Daki Napata, a Baptist minister and community activist, says he will fast until a blueprint to fight racism in the city is adopted.
"I'm committed to fast until that positive plan of action happens," Napata said yesterday, some 19 hours into a fast he began Tuesday. "Hopefully, this will happen Friday night."
Tomorrow, city officials, representatives of various ethnic groups and the public will participate in the first summit on race relations in Baltimore. More than 1,300 people are expected at the morning and evening sessions at the Baltimore Convention Center. There also will be workshops.
Napata said he's counting on the summit to be a forum of "honest discussion" between various ethnic and religious groups.
"In 1990 . . . I think an African-American in Baltimore City should be able to go where he chooses in the city without the fear of violence," Napata said, adding the same ought to be the case for members of all races.
Napata said Skinheads and "Archie Bunker-types" aren't the only racists. There are also those who "look very good, are polished professionals, who are also part of the problem."
Napata said he hopes city officials and the public will say, "No, we will not stand for this."
Napata blamed a number of factors, including the nation's weakening economy, as contributing to the resurgence in racism.
"There's no question, when there is an economic decline, people begin to look for scapegoats," said Napata, a minister at Union Baptist Church on Druid Hill Avenue.

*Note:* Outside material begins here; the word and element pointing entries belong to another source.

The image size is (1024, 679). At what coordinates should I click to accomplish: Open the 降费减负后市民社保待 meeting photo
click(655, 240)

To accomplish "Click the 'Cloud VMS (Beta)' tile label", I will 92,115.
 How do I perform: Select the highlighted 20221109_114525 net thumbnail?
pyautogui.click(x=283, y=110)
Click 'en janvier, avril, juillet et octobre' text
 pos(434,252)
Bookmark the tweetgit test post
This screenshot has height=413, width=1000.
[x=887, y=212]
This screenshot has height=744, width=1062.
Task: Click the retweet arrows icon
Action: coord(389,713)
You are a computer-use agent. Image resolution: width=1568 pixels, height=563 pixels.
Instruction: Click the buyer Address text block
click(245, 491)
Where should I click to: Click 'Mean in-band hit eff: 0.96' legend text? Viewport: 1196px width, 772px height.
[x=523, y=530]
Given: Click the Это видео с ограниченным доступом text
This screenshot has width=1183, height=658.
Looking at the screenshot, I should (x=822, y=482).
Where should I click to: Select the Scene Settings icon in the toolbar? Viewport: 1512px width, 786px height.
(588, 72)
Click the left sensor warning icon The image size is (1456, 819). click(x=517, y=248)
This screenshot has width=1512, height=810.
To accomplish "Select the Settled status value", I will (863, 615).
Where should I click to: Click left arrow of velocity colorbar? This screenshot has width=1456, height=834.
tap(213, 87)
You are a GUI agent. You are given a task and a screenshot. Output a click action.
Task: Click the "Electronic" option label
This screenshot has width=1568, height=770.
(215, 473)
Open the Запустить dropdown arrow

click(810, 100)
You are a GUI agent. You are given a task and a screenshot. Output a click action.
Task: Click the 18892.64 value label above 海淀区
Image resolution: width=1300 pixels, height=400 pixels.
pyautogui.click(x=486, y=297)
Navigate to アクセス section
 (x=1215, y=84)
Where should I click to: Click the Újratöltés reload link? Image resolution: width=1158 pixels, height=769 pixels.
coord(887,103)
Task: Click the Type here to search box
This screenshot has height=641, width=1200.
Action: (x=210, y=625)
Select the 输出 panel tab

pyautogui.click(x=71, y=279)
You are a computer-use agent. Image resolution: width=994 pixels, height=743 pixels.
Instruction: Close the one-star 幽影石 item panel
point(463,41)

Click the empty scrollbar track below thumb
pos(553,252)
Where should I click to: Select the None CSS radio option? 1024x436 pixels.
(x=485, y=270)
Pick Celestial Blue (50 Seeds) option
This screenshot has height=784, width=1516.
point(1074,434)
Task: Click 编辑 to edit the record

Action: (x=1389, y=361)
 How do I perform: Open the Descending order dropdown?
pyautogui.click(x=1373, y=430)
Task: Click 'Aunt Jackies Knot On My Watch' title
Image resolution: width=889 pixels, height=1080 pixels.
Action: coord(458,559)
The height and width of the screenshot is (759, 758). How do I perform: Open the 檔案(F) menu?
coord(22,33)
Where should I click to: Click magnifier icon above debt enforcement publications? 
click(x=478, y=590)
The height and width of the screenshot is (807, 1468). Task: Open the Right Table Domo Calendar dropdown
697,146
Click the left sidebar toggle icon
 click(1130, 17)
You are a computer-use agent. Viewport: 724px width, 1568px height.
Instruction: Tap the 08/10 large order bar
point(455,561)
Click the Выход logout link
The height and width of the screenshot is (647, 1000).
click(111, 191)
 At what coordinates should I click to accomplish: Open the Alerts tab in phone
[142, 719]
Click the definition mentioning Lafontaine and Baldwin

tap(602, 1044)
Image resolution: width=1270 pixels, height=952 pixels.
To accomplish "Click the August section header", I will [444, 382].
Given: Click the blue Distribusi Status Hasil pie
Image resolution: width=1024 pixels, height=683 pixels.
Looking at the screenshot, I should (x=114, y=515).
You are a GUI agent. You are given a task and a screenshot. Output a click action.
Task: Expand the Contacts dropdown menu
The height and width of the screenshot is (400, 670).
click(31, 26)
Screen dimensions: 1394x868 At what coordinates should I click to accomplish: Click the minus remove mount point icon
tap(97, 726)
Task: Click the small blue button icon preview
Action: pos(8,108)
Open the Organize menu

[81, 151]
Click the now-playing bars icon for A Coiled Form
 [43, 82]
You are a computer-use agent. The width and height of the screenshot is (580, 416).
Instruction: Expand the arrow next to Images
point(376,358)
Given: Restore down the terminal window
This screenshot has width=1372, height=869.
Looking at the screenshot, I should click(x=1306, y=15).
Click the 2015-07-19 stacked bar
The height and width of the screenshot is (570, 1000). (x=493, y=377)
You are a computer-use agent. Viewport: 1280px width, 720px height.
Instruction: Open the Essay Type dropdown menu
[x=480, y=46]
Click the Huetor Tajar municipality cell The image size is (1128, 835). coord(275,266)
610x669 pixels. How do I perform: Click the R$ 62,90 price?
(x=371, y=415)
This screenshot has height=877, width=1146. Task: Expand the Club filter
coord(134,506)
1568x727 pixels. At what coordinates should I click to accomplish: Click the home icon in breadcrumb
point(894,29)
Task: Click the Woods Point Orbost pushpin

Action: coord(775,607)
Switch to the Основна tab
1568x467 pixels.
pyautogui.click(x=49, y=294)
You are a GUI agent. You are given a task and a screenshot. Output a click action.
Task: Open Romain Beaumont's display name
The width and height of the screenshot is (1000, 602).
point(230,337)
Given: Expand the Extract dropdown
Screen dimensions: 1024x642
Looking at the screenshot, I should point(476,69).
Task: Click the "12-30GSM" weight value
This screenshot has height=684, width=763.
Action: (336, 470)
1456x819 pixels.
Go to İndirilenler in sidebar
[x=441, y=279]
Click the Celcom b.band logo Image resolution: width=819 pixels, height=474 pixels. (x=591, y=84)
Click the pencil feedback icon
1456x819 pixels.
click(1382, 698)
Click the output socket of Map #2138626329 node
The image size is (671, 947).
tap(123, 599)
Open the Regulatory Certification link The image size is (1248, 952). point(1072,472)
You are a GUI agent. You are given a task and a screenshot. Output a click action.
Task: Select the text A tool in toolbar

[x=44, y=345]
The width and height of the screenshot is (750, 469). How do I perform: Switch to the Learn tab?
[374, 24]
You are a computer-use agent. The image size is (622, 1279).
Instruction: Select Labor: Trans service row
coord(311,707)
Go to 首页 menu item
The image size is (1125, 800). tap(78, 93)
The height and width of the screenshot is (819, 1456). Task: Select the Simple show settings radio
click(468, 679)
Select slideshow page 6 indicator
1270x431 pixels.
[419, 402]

Napata said he will fast until positive steps are taken to determine how the city, businesses, schools and the media will battle racism.
"To come away from the summit with flowery speeches and not get at the nuts and bolts . . . would be missing the point of the summit," he said.
Napata said he understands "one day is not an adequate amount of time to address the ills, but it is a beginning.
"To have a good summit would be a good [birthday] gift," said Napata, who will be 39 Sunday.